Emil Hácha ou le destin tragique d’un homme honnête devenu le symbole de la collaboration
Le dernier supplément Orientace du quotidien Lidové noinvy a publié dans ses pages un texte dans lequel son auteur, l’historien Josef Tomeš, réfléchit au destin tragique d’une autre personnalité tchèque, l’ancien président Emil Hácha, pour lequel 70 ans se sont écoulés depuis sa mort, ce même 27 juin. Rappelons que Hácha, juriste brillant, a été élu en 1938, à l’âge de 66 ans, troisième président tchécoslovaque. Tandis que, dans une situation difficile, sa candidature a été soutenue par l’ensemble du spectre politique, Hácha lui-même n’en voulait pas et a refusé cette fonction avant de l’accepter comme un sacrifice au profit de la nation. A ce sujet, l’auteur a écrit :« Hácha s’est retrouvé à la tête d’un Etat mutilé, menacé de l’intérieur et de l’extérieur, luttant désespéremment pour sa survie. Mais ses efforts ont été vains. Dans la nuit du 14 au 15 mars, Adolf Hitler l’a contraint sous une pression brutale à signer un document légitimant l’occupation allemande des pays tchèques. Le lendemain, le Protectorat de Bohême et de Moravie, dont Hácha allait devenir ‘président d’Etat’, a été proclamé. Hácha, un homme à l’époque vieux et malade, aurait pu démissionner et se retirer, mais dans une situation grave, il n’a pas voulu fuir ses responsabilités, préférant chercher un modus vivendi avec les occupants afin de permettre à la nation tchèque de survivre, en attendant le retour de la liberté ».

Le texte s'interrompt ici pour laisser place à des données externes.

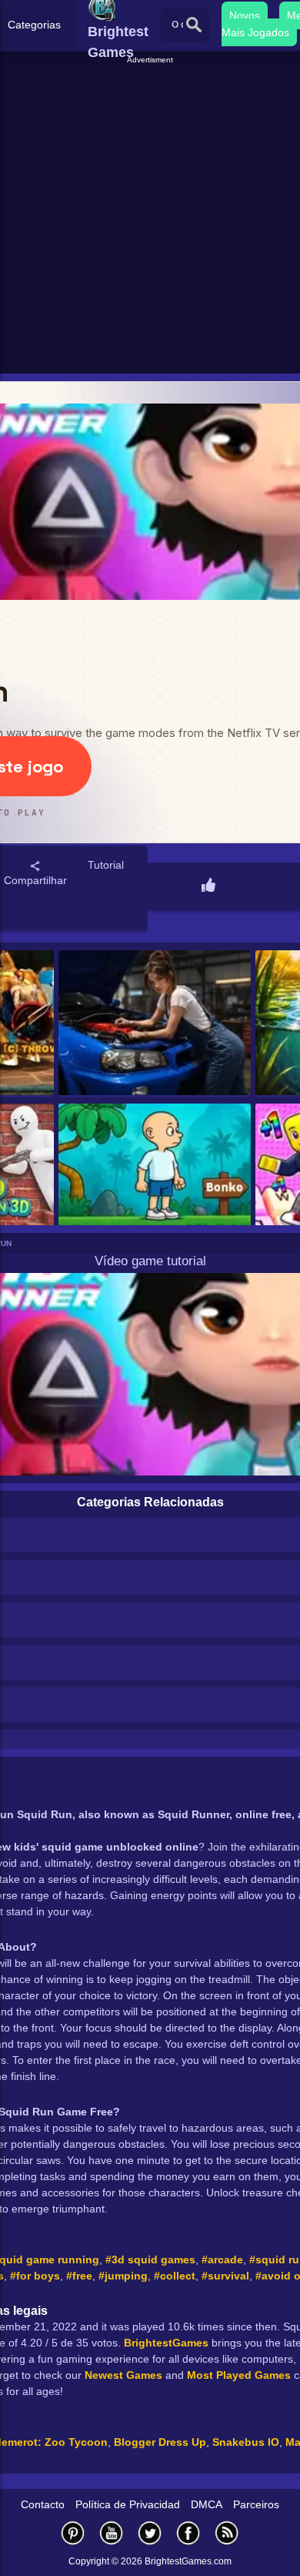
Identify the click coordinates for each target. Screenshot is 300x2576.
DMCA (206, 2504)
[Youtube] (111, 2532)
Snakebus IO (245, 2442)
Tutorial (106, 865)
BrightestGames (166, 2342)
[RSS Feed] (227, 2532)
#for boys (35, 2275)
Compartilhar (35, 880)
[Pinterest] (73, 2532)
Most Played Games (239, 2375)
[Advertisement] (150, 216)
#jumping (123, 2275)
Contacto (43, 2504)
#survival (225, 2275)
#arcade (222, 2259)
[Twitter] (150, 2532)
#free (79, 2275)
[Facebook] (188, 2532)
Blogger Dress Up (160, 2442)
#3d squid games (150, 2259)
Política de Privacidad (127, 2504)
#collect (174, 2275)
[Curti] (208, 886)
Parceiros (256, 2504)
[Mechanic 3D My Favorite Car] (155, 1023)
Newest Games (123, 2375)
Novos (244, 15)
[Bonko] (155, 1177)
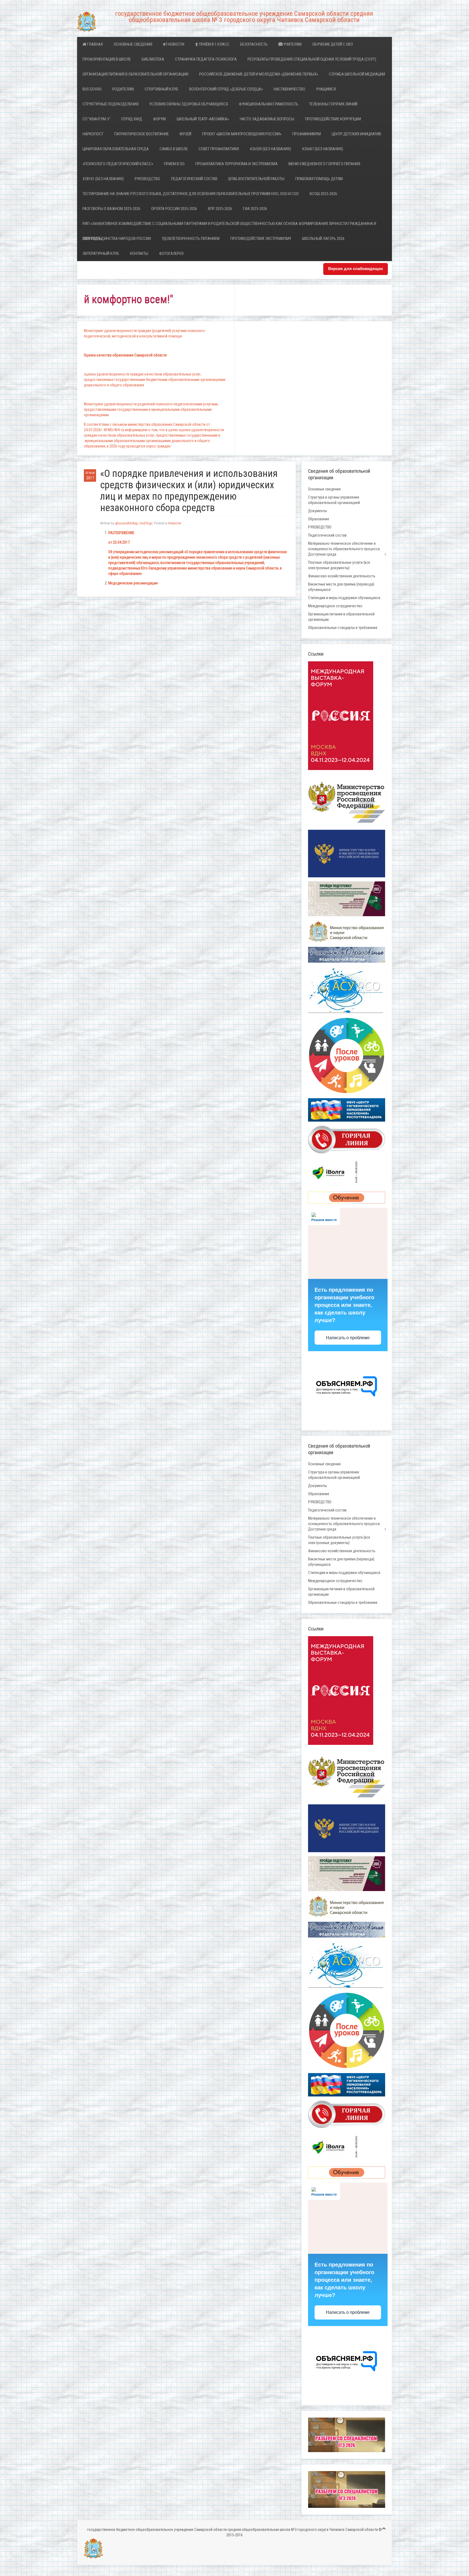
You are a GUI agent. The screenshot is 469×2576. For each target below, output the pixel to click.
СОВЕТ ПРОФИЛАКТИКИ (219, 148)
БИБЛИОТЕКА (153, 59)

Hácha mettait son influence et ses possibilités au profit des interventions en faveur des Tchèques persécutés. Ainsi, il a par exemple réussi à obtenir la libération de près de 1 200 étudiants envoyés dans le camp de concentration de Sachsenhausen. Ceci dit, au lendemain de la fin de la guerre, le 13 mai 1945, Emil Hácha est arrêté et meurt, quelques semaines plus tard, dans l’hôpital de la prison de Pankrác, à Prague. En ce qui concerne la perception ultérieure de Hácha dans la société tchèque, l’historien Tomeš écrit :
« Une fois mort, Emil Hácha est devenu l’objet d’accusations injustes et d’insultes notamment de la part des gens qui, sous le Protectorat, n’avaient pas fait preuve d’un grand courage. Les résistants quant à eux ont souvent pris sa défense, mais le plus souvent, ils ne pouvaient pas le faire publiquement, en raison du climat prédominant. Cette ostracisme s’est par la suite durablement enraciné dans l’opinion publique, soumise à toute sorte de démagogies, de semi-vérités et de schémas politiquement motivés. Ce n’est qu’après la chute du régime communiste, en 1989, qu’Emil Hácha a pu être jugé à sa juste valeur et son rôle réévalué. Le tout sur la base de travaux d’historiens, de recherches de journalistes, de films documentaires et de programmes télévisés ou radiophoniques ».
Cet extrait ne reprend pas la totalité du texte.